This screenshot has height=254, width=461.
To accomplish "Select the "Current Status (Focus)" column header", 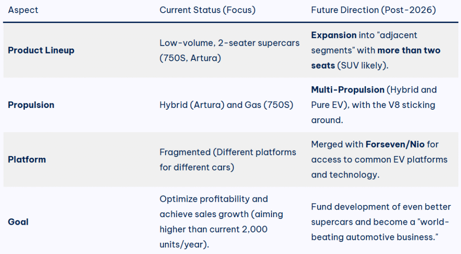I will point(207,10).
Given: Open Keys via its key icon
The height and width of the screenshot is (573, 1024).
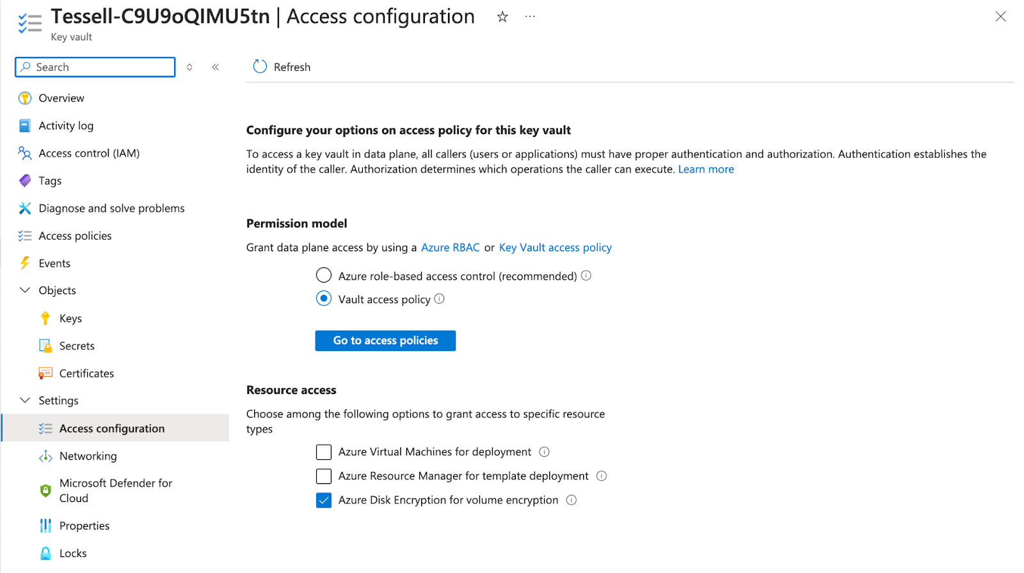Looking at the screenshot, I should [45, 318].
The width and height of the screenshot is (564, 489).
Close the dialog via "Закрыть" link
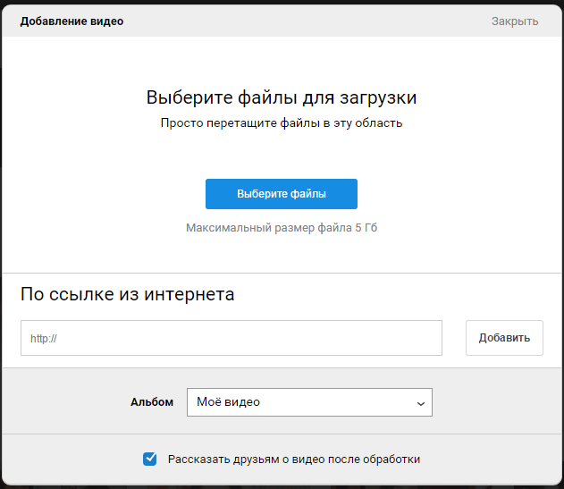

___

§ TRY IT
Your task is to set down exactly the lines that run from the line holding "The width and" through the close of the entries, including both ends. Pictures stay out.

§ WRITTEN SOLUTION
The width and height of the screenshot is (564, 489).
Close the dialog via "Закрыть" link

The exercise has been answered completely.